DL Semplificazioni, Assoporti: “Modificare la normativa sui dragaggi”

Roma – “E’ necessario procedere ad una semplificazione normativa, in particolare per ciò che concerne i dragaggi nei porti. Anche al fine di mitigare gli effetti derivanti dall’emergenza sanitaria, occorre rendere i porti più competitivi entro breve. Ci aspettiamo che le nostre proposte vengano accolte in sede parlamentare e di conversione del cosiddetto DL Semplificazioni”.

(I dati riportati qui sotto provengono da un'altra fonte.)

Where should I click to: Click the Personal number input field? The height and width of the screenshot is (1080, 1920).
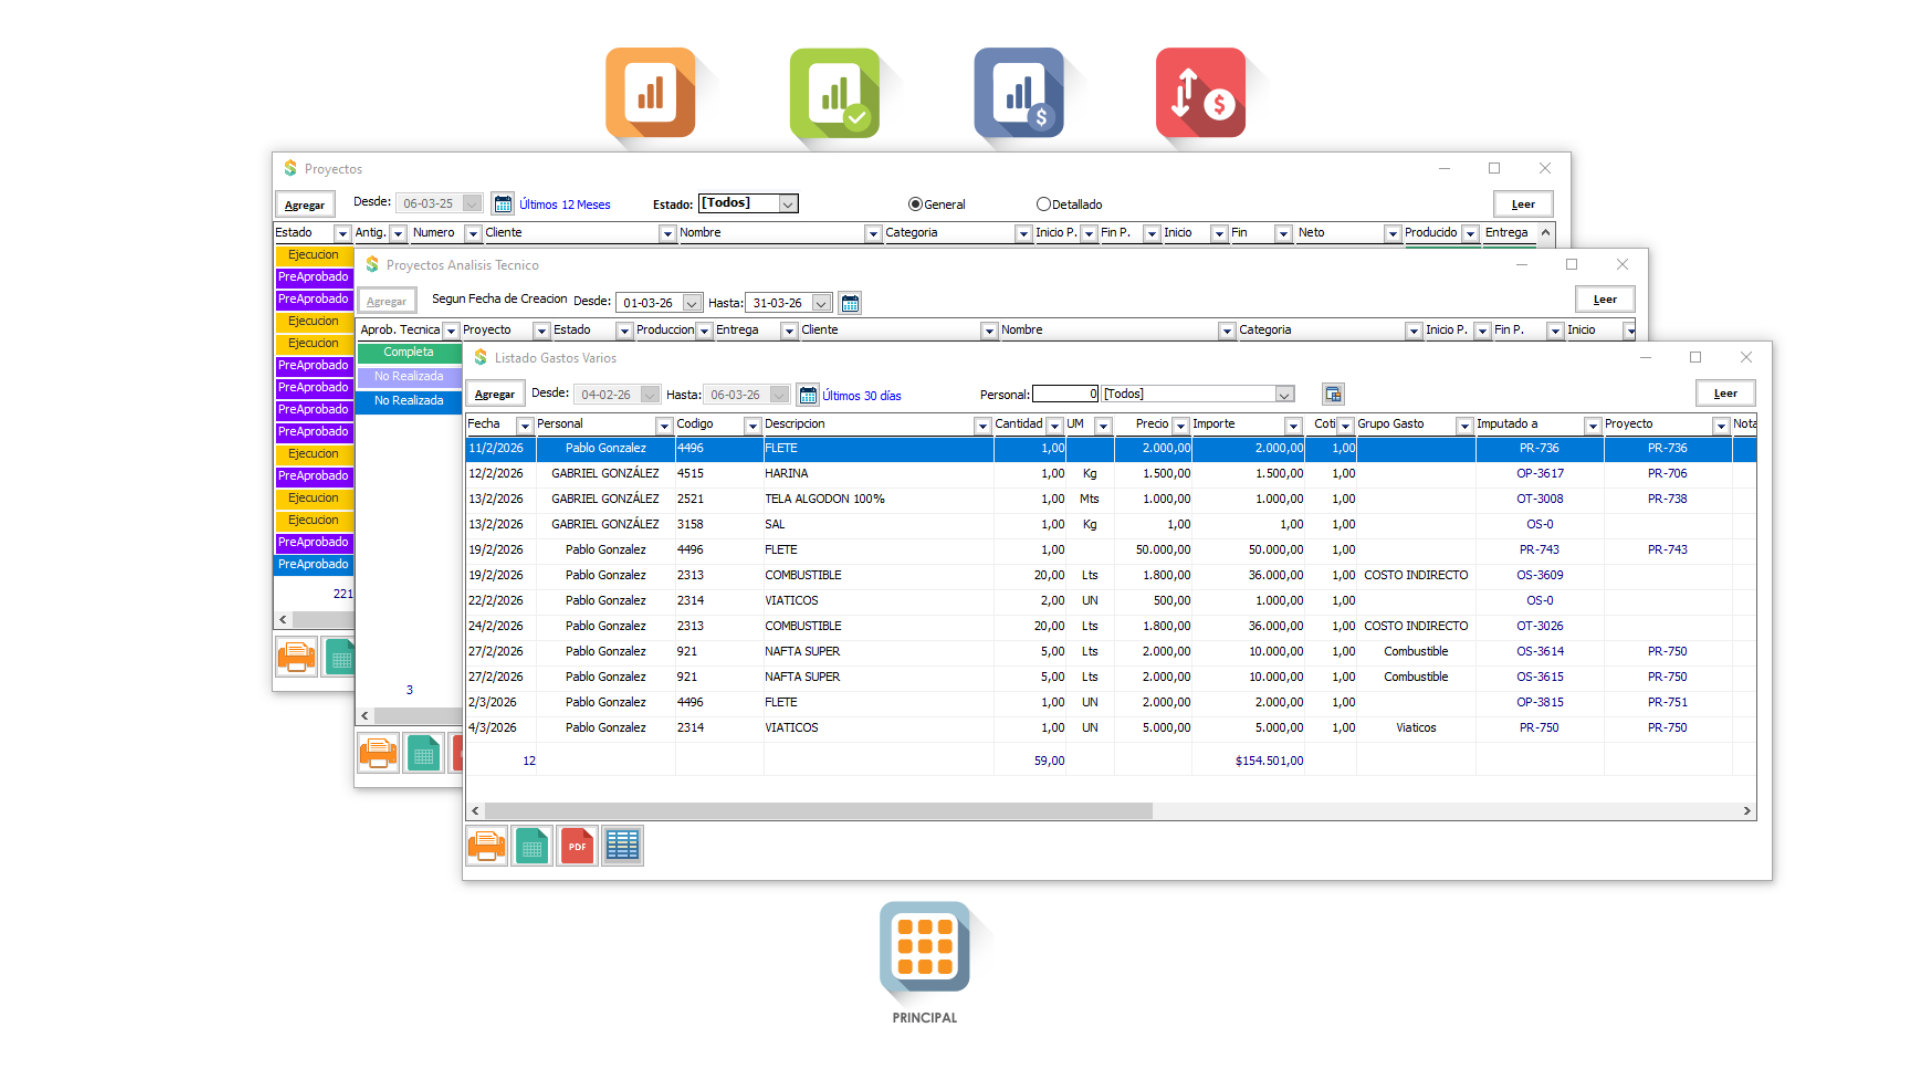(1065, 394)
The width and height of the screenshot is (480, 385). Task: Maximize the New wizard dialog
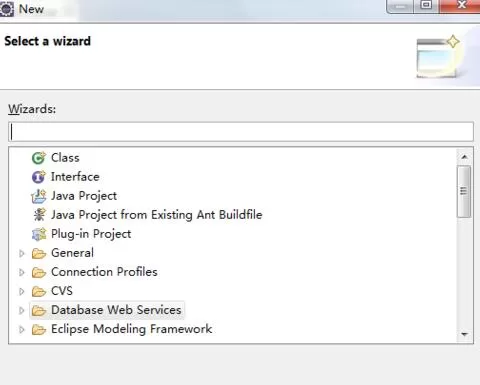tap(426, 5)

E’ l’appello che il presidente di Assoporti, Daniele Rossi, rinnova a governo e parlamentari a 24 di distanza dall’audizione al Senato dell’associazione, durante la quale è stato chiesto con forza un intervento di semplificazione della normativa che attualmente regola i dragaggi nei porti.  Il presidente Ugo Patroni Griffi, delegato per Assoporti, ha infatti ricordato che iporti hanno una forte esigenza di essere dragati con frequenza, per garantire l’accesso e l’ormeggio delle navi. Senza adeguati fondali non è possibile attrarre nuovo traffico, senza dragaggi manutentivi non è possibile neppure mantenere il traffico esistente.  Per tale motivo, ieri, innanzi alle Commissioni riunite del Senato, è stata illustrata e depositata una proposta di emendamento che ha la finalità di semplificare la procedura di dragaggio dei porti e dei canali di accesso, a condizione che i materiali scavati vengano mantenuti all’interno dei bacini portuali, quindi senza provocare danno all’ambiente marino-costiero.